Work to be completed> Give every line of the data again, exactly.

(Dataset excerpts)

####

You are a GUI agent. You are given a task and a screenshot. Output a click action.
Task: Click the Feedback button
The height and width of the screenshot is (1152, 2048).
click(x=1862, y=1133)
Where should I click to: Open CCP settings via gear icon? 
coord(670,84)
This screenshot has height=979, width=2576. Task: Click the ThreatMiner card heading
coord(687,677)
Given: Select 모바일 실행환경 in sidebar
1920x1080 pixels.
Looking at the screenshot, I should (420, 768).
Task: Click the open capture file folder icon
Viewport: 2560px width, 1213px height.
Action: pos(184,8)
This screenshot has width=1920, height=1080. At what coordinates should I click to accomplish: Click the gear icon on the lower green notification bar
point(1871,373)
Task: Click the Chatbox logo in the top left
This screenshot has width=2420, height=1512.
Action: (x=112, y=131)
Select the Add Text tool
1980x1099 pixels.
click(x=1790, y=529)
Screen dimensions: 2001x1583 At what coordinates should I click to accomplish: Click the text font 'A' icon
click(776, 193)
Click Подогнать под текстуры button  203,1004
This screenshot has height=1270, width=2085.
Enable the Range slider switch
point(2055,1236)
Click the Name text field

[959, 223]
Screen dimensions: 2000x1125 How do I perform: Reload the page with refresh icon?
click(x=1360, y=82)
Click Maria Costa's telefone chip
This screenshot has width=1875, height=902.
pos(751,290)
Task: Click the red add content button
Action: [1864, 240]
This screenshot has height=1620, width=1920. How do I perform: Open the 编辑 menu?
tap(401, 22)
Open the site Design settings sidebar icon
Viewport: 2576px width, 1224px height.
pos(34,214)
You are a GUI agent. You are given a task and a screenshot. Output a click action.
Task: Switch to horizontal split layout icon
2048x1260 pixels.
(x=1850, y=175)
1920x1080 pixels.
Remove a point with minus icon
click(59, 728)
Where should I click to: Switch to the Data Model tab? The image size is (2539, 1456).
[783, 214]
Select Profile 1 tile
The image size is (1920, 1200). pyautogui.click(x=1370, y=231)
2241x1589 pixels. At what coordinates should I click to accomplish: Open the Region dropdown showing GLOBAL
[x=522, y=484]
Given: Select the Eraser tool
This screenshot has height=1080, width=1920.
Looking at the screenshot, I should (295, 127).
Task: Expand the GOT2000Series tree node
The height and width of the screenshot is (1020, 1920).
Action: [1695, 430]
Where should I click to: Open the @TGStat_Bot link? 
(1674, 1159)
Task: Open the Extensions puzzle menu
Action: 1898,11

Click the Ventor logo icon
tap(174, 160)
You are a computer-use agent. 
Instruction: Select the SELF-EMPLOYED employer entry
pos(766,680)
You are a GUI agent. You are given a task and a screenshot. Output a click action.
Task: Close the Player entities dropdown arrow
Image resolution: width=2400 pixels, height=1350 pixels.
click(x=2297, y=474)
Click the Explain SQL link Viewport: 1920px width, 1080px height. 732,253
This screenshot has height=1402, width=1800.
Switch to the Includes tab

####

Response to this task>
You are a GUI agent. You are given a task and a screenshot. Output a click action.
Task: Click the Feedback button
The height and width of the screenshot is (1152, 2048).
click(x=1862, y=1133)
Where should I click to: Open CCP settings via gear icon? 
coord(670,84)
This screenshot has height=979, width=2576. Task: Click the ThreatMiner card heading
coord(687,677)
Given: Select 모바일 실행환경 in sidebar
1920x1080 pixels.
Looking at the screenshot, I should (420, 768).
Task: Click the open capture file folder icon
Viewport: 2560px width, 1213px height.
Action: pos(184,8)
This screenshot has width=1920, height=1080. At what coordinates should I click to accomplish: Click the gear icon on the lower green notification bar
point(1871,373)
Task: Click the Chatbox logo in the top left
This screenshot has width=2420, height=1512.
Action: (x=112, y=131)
Select the Add Text tool
1980x1099 pixels.
click(x=1790, y=529)
Screen dimensions: 2001x1583 At what coordinates should I click to accomplish: Click the text font 'A' icon
click(776, 193)
Click Подогнать под текстуры button  203,1004
This screenshot has height=1270, width=2085.
Enable the Range slider switch
point(2055,1236)
Click the Name text field

[959, 223]
Screen dimensions: 2000x1125 How do I perform: Reload the page with refresh icon?
click(x=1360, y=82)
Click Maria Costa's telefone chip
This screenshot has width=1875, height=902.
pos(751,290)
Task: Click the red add content button
Action: [1864, 240]
This screenshot has height=1620, width=1920. How do I perform: Open the 编辑 menu?
tap(401, 22)
Open the site Design settings sidebar icon
Viewport: 2576px width, 1224px height.
pos(34,214)
You are a GUI agent. You are given a task and a screenshot. Output a click action.
Task: Switch to horizontal split layout icon
2048x1260 pixels.
(x=1850, y=175)
1920x1080 pixels.
Remove a point with minus icon
click(59, 728)
Where should I click to: Switch to the Data Model tab? The image size is (2539, 1456).
[783, 214]
Select Profile 1 tile
The image size is (1920, 1200). pyautogui.click(x=1370, y=231)
2241x1589 pixels. At what coordinates should I click to accomplish: Open the Region dropdown showing GLOBAL
[x=522, y=484]
Given: Select the Eraser tool
This screenshot has height=1080, width=1920.
Looking at the screenshot, I should (295, 127).
Task: Expand the GOT2000Series tree node
The height and width of the screenshot is (1020, 1920).
Action: [1695, 430]
Where should I click to: Open the @TGStat_Bot link? 
(1674, 1159)
Task: Open the Extensions puzzle menu
Action: 1898,11

Click the Ventor logo icon
tap(174, 160)
You are a computer-use agent. 
Instruction: Select the SELF-EMPLOYED employer entry
pos(766,680)
You are a GUI agent. You are given a task and a screenshot. Output a click action.
Task: Close the Player entities dropdown arrow
Image resolution: width=2400 pixels, height=1350 pixels.
click(x=2297, y=474)
Click the Explain SQL link Viewport: 1920px width, 1080px height. 732,253
This screenshot has height=1402, width=1800.
Switch to the Includes tab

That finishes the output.